START Given passage
I worked up a good sweat. And by the time I was done I really thought I had accomplished something good. Usually on the weekends I just get drunk, and rot away in my shacks. Nothing much else to do right? Wrong! I think I need to start looking at the other opportunities the military offers me other then the alcohol that is so easily found on military bases Canada wide.

We have a free gym, bowling lanes, ice arenas, running and biking paths, auto clubs, carpentry clubs, gun clubs. We have all sorts of services here on the base.

But I need to really start looking at my health better. I go for runs 3 times a week with the guys on PAT Platoon. We play sports and do spin classes, and circuit training. I can’t say the military isn’t doing it’s best to keep me in shape.

But I’m not in the shape I was when I used to work out on my own back in the civy world. I need to work out on my own, hit the weights, go for runs on my own time. I find when you workout on your own or with a buddy because of your own choice, you workouts will be much better. You mind is ready for them, prepared for them. It’s not like on PAT where you just can’t wait to finish the run.

Yesterday we played Raquette Ball and afterward we felt great. Now my bud and me are going again to night to play some more.
END Given passage
START Data extract
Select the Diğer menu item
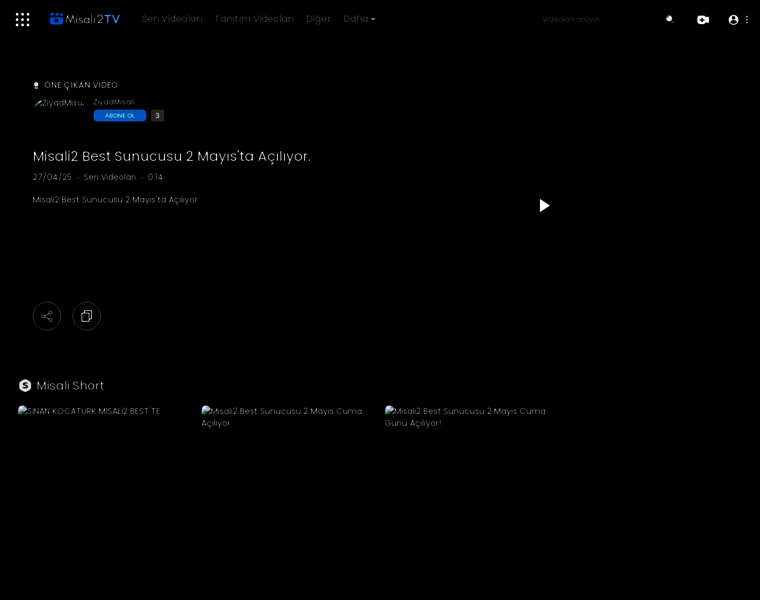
END Data extract
## Actions to take:
1 - Answer these questions using the passage about exercise on the base:
(a) How often does the writer go for runs with the guys on PAT Platoon?
(b) What does the writer say they usually do on the weekends?
(c) Which clubs on the base does the passage list?
2 - Write a continuation of the passage about exercise on the base, picking up after its final sentence.

## Answers to the problems:
1 -
(a) Three times a week.
(b) The writer usually gets drunk and rots away in their shacks.
(c) Auto clubs, carpentry clubs, and gun clubs.

2 -
I am feeling things are coming together and it might not be much longer, I’ll have the motivation to start hitting the weights.

My biggest fear right now is my Vehicle Technician QL 3 Course starting December 2nd. Once that course comes it’ll be nothing but none stop studying for hours on end. It’s one of the toughest courses in the military at the moment for the density of information pushed into our brains in the short amount of time of 6 months.

A 3 year college civy course pushed at us in 6 months. INSANE! The course has a 50% fail rate, if not higher. So I’m getting this motivation, this drive to write, to work out, to get my life back on track where I want it.

But in the end I have to realize I’m a soldier, and my life is on the track the government puts it. I’ll be doing my best however to let a little bit of myself escape.